Brent Grinna, EverTrue’s founder and CEO, first presented these data and projections in a (fantastic) webinar. Watch the recording here.

 

Watch the full webinar recording or continue reading for the full breakdown.

Every compilation of giving trends, participation, and revenue comes from an analysis of EverTrue’s educational fundraising customers unless otherwise specified.

2020 delivered unprecedented challenges

A global pandemic. The explosion of remote work. A presidential election. A long-overdue national reckoning on social injustice. Record unemployment. Record highs (and lows) in the stock market.

Any one of these events would have disrupted regularly scheduled programming for fundraising and alumni engagement.

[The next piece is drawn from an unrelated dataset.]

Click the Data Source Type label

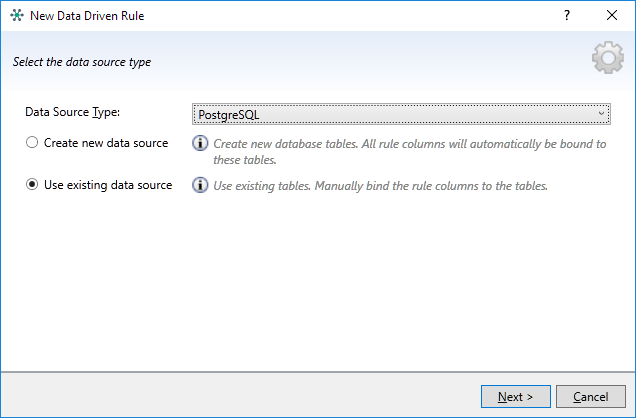click(72, 113)
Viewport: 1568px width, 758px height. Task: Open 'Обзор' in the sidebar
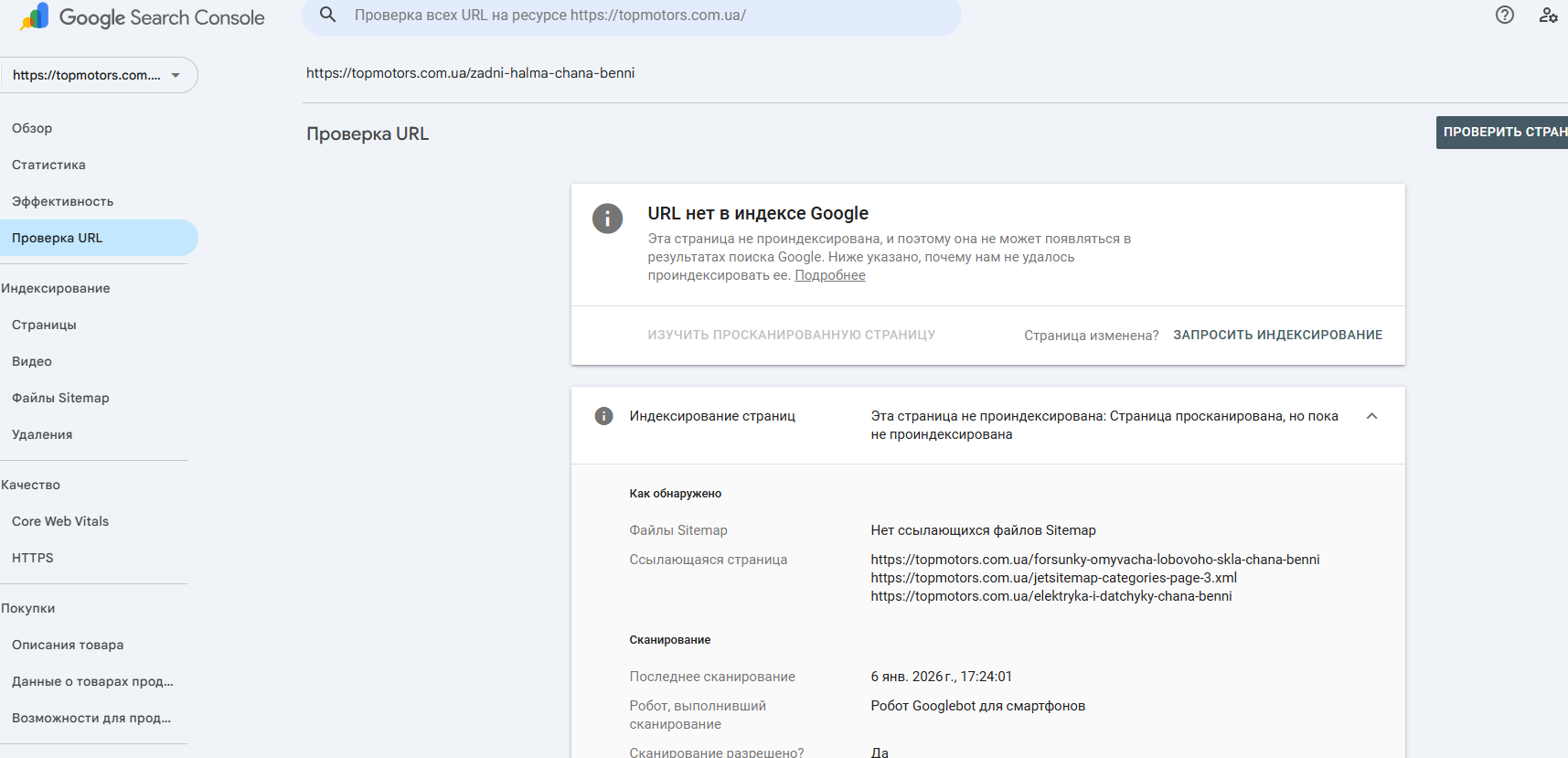click(x=32, y=128)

Together, they flipped our entire world upside down.

As COVID-19 shut down daily life in the United States beginning in early March of 2020, many teams pulled back on fundraising — shutting down giving days, pulling gift officers off the road, and halting appeals.

During the first months of the pandemic (March-May 2020), donor counts plummeted.

Declining FY20 donor counts
Source: EverTrue customer data

Advancement teams saw a 24.67% year of decline in donors in the March-May timeframe.

Excluding revenue from gifts greater than $1 million (which can fluctuate based on a handful of mega-sized gifts), year-over-year donor revenue dropped 25% during the same time period before it started to climb back.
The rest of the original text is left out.